**Selected extract**
The Sunday Leader

Sri Lanka Cannot Pay Says Ministry

By Indika Sri Aravinda

The Petroleum Resources Ministry says it was compelled to rethink a Memorandum of Understanding (MOU) signed with Iran to expand the Sapugaskanda oil refinery owing to lack of funds.
Iran and Sri Lanka inked the MOU in 2008 but Sri Lanka was recently accused of violating the agreement forcing Iran to suspend the project.
The US dollars 1800 million MOU was to see Iran invest 70 percent of the funds for the project while Sri Lanka had to invest the rest.
Under the MOU Sri Lanka had to spend US dollars 525 million and the foundation stone was also laid in 2008 for the expansion project.
When The Sunday Leader contacted Petroleum Resources Ministry Secretary Mrs. Sandya Wijeybandara, she said that Sri Lanka was unable to meet the financial commitments for the project.
She said that it was a huge burden on the economy and as a result the project had to be put on hold. However Petroleum Resources Trade Union Alliance Secretary Ananda Palitha said that one of the reasons Sri Lanka could not meet the financial commitment for the project was because the government had violated the hedging deal and foreign banks subsequently refused to lend Sri Lanka funds.
He added that the government could however have looked at alternatives but was using its funds for other purposes.

3 Comments for “Sri Lanka Cannot Pay Says Ministry”

  1. Rohan

    WOW – we spent hoe many millions on parties, junket travels and such (in the name of Hambantota 2018)?

  2. Sri Lankan citizen

    What about the money spent on bidding for commonwealth games ?

**Data section**
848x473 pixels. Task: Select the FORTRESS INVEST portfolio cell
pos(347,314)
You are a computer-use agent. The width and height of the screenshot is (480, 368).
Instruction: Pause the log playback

**What this exercise asks**
**1)** Answer from the Sri Lanka refinery article:
(a) In what year did Iran and Sri Lanka sign the MOU?
(b) What percentage of the project's funds was Iran to invest?
(c) Who is the Secretary of the Petroleum Resources Trade Union Alliance?
**2)** Continue the Sri Lanka refinery article from the point where it ends.

**Answers for the tasks**
**1)**
(a) 2008
(b) 70 percent
(c) Ananda Palitha

**2)**
    How many millions are wasted on personal glory and ‘bull’ projects while the priorities are put on hold for ‘huge burden ‘ on the economy !!

    When will the politicians put country before self.

    It is pathetic that the govt is so inactive and wasting all our resources.

  3. lanki

    This is the first default by the SL bankrupt Government. More to follow. With all respectable international bodies not giving loans and foreign Govts other than China, reducing or cutting off all the foreign aid only way out for the SL Govt is to borrow at 7% per annum or more from China. That too with a string attached to the loan where we have to use Chinese Labour when SL unemployment rate is one of the highest in the world, that too after so called 8% growth rate. In the west even a private small business does not borrow at 7% per annum, why should SL borrow at 7% plus per annum? To pay the debt they have to borrow more at higher rates or beg for charity. If this stops then how are we going to pay all the debt? At the end we will be like Greece! Get ready SL voters who give their votes to the Govt.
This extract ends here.